今日の午前中に帰ってきた。
大糸線(特に南小谷~糸魚川の間)は、列車の本数が少なすぎて、散策は難しいな。
9月3日の夜*(三日月)*、快速『ムーンライト信州・白馬行き』に乗り込み出発。
本日の指定席は満席との事、乗客はザックを持った山屋が多い。
この列車は減光されないので、うたた寝しかできなかった…駅に停まる度に目が覚める。
夜明けの松本駅、ここで半数の乗客が下車していった…彼らの目的は、槍か穂高*(山)*か。
列車は早朝の大糸線内を疾走、田んぼと普通の家が続く…空は雲が出ている。
5時30過ぎに列車は白馬駅に到着…今日は姫川沿いの里山を歩く予定。
ここから先の、南小谷行きの列車が来るまで1時間以上ある…改札を出た。
朝食前に一服を…そう思い、灰皿の前で煙草を吸っていると、
建物と電線の間に、青空に映える白馬(シロウマ)の峰がくっきりと見えた…雲は切れている。
この瞬間、タバコを捨てた…急いでバス乗り場に向かう、バスは2台停まっていた。
1台目の行き先表示板は『八方(ハッポウ)』…それは俺の興味を惹かなかった。
2台目の行き先は『猿倉(サルクラ)』…これだ!ここに行けば、遠くから見るのではなく、すぐに歩ける。
猿倉行きのバスに乗る*(バス)*…猿倉までの道は約30分くらいだったが、長かった。
エンジンで30分って事は…駅まで歩いたら相当かかるぜ?、やっぱり日帰りはキツイな。
猿倉の駐車場には、村営の山小屋*(家)*~にしては、綺麗すぎたが~があって、
パッキングのやり直しをしたり、準備体操をしている人がいた。
ここは、まだまだ暑い…一服した後、出発。
この時の「装備。
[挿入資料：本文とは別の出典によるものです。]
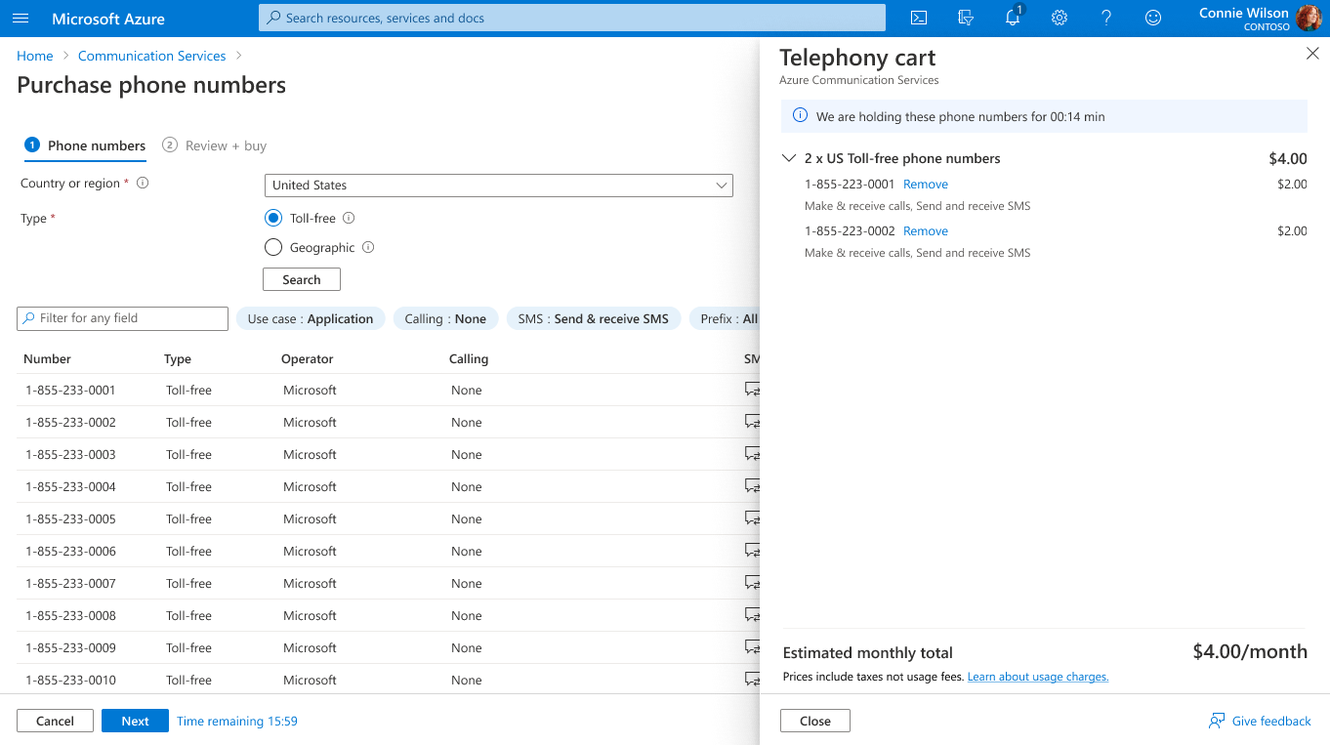Click info icon next to Country or region
The width and height of the screenshot is (1330, 745).
point(143,184)
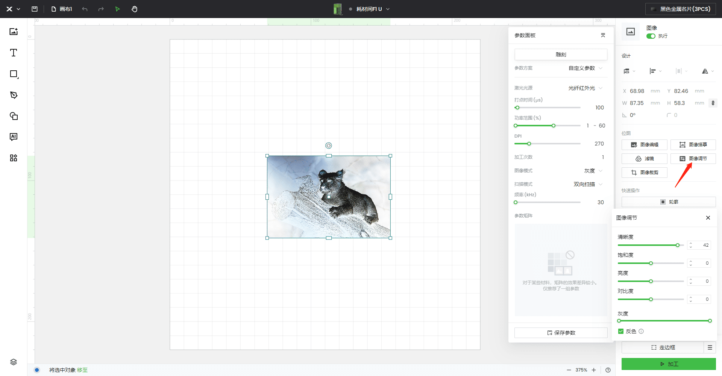This screenshot has width=722, height=376.
Task: Select the hand pan tool
Action: pos(134,9)
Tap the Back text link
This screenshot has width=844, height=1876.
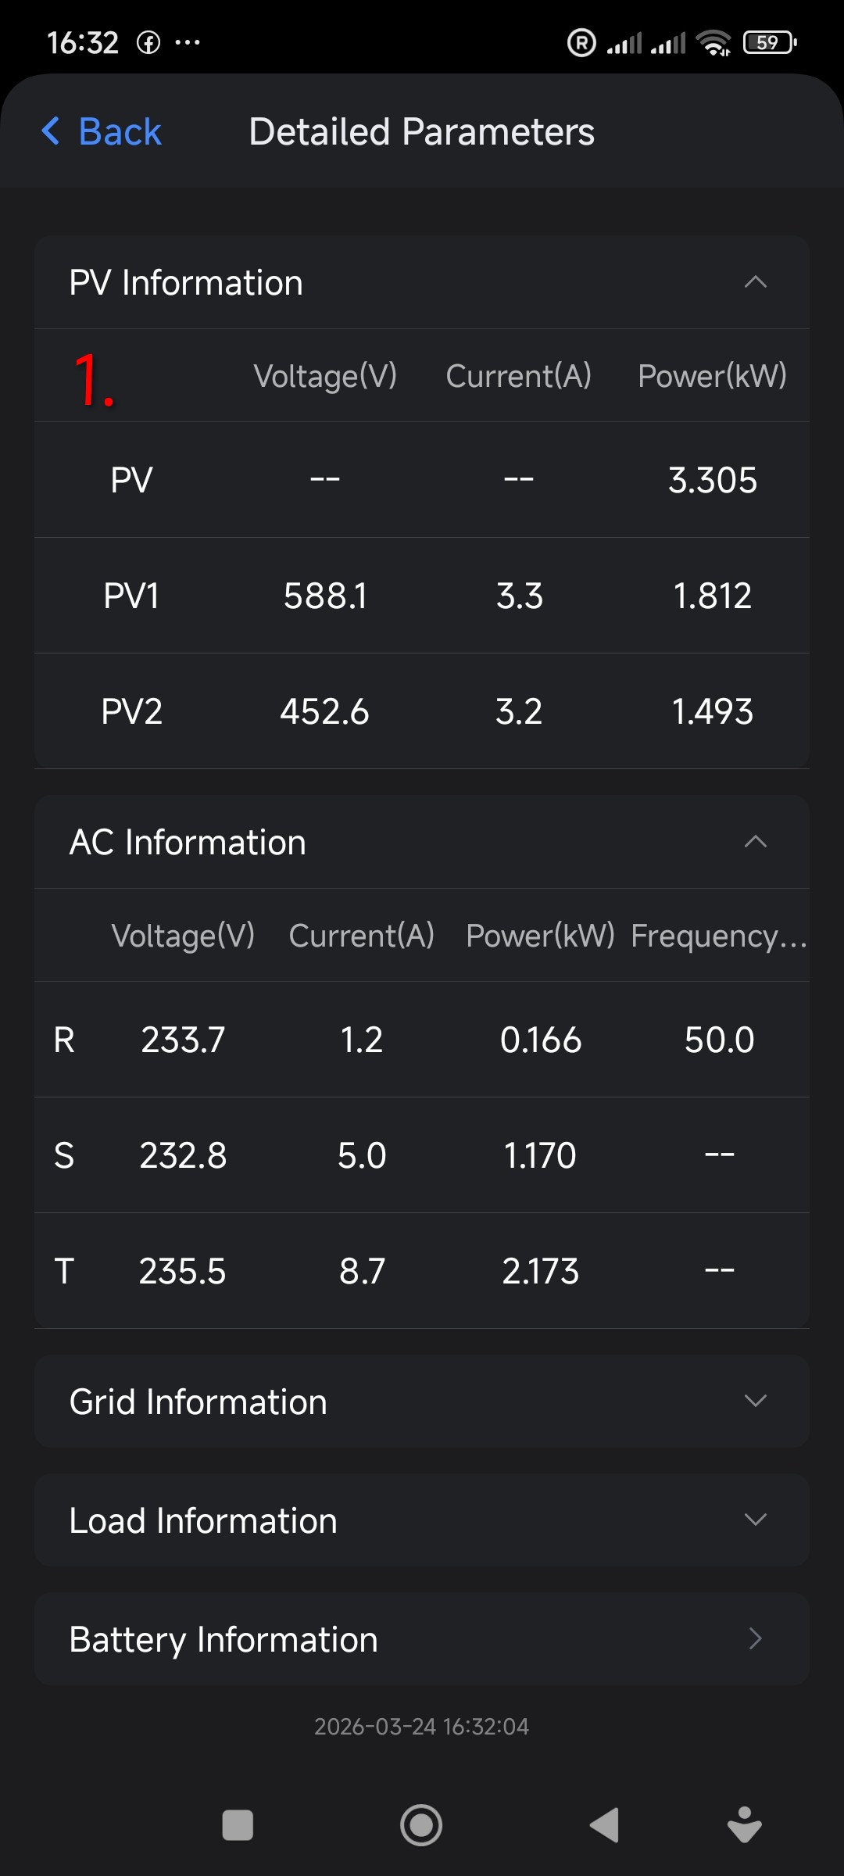click(x=120, y=131)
」は、Tシャツ・短パン・スニーカー・お茶・時刻表…ダートの平道が30分ばかり続いた。
という訳で、スニーカーは思いがけず役に立ったが、時刻表はここでは何の役にも立たなかった。
白馬大雪渓*(雪)*までの、残りの20分間の道は多少の岩が転がっていたが、特に気にはならない。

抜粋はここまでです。